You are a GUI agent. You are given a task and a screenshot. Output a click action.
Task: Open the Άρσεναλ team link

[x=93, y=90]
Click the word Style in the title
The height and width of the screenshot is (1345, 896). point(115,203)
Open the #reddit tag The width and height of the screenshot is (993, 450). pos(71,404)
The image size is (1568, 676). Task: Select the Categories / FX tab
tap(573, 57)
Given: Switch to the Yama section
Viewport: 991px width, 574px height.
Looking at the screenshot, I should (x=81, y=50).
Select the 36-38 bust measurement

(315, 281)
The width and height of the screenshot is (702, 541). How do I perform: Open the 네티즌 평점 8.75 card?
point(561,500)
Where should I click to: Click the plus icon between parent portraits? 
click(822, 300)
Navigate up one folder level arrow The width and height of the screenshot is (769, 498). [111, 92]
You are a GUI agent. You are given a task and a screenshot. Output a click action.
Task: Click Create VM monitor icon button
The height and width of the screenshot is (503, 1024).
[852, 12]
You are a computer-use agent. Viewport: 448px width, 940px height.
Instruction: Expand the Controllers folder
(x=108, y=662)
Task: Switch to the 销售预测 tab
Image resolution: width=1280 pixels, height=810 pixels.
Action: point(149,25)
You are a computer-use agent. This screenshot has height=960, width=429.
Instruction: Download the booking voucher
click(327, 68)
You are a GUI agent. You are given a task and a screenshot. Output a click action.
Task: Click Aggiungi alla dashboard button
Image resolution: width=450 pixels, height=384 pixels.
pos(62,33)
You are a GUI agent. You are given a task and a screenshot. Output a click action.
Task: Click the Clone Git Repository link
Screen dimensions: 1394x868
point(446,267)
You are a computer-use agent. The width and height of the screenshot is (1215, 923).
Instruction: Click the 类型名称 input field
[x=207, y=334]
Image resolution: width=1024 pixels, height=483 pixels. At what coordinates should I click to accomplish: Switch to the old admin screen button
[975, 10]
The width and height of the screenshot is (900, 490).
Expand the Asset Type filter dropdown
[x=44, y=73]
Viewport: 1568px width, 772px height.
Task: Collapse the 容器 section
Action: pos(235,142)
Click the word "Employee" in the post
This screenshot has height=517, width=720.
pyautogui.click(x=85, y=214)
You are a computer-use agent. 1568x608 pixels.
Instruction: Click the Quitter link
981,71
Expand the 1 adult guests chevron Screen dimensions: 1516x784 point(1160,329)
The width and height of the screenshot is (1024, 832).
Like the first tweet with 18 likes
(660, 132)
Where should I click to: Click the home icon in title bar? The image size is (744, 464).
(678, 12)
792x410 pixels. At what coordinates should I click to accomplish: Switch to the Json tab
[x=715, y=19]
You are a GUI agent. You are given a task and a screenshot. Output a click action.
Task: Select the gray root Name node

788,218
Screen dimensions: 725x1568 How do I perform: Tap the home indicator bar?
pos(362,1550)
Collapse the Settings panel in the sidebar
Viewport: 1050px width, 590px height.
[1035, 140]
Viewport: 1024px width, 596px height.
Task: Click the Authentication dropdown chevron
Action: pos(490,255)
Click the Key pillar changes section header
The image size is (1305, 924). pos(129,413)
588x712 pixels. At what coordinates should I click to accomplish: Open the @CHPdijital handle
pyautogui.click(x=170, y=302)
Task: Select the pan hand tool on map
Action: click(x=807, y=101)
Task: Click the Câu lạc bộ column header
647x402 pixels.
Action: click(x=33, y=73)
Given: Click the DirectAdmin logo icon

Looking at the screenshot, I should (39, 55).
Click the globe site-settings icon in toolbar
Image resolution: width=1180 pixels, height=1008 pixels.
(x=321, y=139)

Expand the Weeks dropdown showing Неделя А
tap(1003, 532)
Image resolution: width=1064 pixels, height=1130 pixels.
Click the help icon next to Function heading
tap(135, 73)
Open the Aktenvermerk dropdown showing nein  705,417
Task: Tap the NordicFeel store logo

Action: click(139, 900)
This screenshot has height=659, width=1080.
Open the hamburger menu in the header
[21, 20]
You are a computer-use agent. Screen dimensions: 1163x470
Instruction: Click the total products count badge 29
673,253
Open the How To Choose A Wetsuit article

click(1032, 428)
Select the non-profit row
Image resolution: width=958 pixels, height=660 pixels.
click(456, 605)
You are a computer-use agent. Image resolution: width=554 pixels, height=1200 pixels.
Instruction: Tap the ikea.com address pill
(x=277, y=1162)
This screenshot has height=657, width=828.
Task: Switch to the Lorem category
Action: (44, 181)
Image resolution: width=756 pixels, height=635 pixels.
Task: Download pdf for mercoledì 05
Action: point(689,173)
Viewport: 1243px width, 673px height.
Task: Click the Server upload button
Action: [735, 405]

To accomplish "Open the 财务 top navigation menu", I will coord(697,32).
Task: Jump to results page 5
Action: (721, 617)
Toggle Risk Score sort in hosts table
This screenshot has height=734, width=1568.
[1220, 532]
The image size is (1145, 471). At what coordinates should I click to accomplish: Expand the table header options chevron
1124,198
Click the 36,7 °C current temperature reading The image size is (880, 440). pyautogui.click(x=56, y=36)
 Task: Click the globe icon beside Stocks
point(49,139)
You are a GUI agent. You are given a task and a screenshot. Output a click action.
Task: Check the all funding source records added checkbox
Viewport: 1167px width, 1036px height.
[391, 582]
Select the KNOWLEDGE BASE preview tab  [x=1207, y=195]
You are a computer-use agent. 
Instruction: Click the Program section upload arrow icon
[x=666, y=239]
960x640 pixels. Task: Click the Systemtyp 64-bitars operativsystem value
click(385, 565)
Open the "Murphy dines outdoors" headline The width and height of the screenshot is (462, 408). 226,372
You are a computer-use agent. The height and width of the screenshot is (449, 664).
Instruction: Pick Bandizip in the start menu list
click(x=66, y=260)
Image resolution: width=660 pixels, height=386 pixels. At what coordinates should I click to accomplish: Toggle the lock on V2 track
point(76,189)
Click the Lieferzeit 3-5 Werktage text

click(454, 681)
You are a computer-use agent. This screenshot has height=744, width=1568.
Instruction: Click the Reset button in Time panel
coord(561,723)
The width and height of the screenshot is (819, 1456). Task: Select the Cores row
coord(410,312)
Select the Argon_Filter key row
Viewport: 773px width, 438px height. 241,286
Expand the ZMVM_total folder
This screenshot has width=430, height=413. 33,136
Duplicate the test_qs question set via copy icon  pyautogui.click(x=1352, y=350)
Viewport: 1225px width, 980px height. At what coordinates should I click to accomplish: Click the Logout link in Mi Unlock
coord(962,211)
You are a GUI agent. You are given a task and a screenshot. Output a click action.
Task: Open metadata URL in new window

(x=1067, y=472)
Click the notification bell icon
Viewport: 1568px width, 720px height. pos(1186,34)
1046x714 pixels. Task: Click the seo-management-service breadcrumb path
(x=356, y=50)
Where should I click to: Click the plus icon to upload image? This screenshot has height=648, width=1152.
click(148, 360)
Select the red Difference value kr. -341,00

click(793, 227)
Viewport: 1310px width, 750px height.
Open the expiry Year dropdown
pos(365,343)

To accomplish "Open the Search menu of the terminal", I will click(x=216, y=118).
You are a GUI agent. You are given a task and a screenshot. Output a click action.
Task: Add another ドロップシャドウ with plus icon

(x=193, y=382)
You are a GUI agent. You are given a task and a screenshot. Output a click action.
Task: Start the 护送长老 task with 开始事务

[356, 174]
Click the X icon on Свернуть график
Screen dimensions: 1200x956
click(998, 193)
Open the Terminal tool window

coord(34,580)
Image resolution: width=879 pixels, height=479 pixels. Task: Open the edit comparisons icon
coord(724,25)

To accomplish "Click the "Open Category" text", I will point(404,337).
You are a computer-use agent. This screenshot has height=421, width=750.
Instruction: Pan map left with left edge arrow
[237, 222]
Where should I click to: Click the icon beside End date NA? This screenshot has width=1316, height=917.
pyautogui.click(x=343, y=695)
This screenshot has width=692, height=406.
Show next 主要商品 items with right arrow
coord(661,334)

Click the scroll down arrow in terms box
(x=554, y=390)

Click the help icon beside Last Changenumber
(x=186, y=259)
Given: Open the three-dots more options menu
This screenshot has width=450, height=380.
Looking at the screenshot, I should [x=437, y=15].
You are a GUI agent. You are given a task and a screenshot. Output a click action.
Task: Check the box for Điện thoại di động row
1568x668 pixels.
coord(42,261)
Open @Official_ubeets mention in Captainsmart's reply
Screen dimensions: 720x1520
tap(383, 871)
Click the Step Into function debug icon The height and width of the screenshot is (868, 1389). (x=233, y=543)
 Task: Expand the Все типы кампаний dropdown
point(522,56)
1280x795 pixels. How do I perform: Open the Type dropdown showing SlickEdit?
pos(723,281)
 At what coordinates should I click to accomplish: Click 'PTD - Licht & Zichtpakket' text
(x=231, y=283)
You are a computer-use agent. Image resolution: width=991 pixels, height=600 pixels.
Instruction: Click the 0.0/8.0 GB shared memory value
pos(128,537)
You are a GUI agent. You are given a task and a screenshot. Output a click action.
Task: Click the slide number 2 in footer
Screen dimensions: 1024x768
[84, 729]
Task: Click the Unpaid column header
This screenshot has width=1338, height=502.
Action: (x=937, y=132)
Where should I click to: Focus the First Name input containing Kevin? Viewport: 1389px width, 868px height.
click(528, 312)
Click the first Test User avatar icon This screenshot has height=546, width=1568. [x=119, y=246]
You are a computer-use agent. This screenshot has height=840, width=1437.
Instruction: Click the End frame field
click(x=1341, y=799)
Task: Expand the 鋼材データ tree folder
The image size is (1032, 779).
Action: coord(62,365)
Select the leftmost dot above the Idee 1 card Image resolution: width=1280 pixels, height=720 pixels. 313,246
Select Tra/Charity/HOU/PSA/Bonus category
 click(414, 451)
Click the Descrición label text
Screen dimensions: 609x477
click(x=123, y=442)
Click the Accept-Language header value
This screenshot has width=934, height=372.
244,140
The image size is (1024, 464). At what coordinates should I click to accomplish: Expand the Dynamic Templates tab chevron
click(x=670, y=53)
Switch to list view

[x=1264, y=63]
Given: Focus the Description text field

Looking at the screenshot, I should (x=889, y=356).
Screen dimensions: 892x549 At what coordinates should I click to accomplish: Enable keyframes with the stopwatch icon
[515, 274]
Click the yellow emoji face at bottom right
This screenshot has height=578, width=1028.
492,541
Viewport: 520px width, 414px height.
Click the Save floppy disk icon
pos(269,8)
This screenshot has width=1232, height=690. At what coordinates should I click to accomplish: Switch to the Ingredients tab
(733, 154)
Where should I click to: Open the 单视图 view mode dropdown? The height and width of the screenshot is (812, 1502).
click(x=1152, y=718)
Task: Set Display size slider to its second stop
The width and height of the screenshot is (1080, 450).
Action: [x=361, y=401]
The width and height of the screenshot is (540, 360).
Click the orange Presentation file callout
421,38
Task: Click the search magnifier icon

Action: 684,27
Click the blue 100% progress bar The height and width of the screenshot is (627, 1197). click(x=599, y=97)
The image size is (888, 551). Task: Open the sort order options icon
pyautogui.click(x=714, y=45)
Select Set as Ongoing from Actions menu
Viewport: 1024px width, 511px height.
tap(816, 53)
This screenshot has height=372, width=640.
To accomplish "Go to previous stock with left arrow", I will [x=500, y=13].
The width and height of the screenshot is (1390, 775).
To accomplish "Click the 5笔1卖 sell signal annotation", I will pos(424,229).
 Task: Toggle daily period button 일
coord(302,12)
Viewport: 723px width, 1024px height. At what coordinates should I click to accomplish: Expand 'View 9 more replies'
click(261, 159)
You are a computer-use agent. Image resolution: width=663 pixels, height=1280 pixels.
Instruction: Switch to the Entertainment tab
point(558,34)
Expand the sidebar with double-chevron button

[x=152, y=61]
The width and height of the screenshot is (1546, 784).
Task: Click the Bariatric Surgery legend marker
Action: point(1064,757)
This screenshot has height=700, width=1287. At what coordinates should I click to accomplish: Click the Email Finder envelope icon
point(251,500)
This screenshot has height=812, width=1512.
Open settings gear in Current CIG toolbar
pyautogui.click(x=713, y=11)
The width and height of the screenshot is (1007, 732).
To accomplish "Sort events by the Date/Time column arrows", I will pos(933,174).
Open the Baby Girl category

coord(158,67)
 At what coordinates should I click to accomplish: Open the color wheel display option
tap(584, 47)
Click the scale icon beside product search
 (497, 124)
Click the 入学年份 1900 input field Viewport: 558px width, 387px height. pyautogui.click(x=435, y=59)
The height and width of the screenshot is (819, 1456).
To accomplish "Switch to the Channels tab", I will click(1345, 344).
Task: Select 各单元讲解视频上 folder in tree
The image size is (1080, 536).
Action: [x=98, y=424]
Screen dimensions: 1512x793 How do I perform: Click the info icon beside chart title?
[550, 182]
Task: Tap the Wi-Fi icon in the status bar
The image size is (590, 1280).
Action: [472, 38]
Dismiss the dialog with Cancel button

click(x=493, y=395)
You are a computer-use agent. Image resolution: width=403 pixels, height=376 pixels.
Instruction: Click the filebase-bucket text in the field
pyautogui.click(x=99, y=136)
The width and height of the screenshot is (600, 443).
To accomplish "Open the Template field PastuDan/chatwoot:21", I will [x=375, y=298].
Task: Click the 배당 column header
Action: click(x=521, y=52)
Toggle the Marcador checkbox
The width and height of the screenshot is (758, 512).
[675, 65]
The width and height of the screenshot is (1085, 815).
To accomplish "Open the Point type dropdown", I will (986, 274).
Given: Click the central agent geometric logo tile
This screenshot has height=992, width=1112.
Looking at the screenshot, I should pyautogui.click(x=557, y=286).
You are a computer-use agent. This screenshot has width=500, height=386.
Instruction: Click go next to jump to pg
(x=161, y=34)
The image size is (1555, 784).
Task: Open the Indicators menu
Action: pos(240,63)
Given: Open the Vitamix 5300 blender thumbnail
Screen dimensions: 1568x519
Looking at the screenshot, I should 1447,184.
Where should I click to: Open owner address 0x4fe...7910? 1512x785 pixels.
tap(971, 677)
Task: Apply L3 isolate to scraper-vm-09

### Task to carry out
Whenever a line above contains "tree", copy that line.

### The answer
Task: Expand the 鋼材データ tree folder
Task: Select 各单元讲解视频上 folder in tree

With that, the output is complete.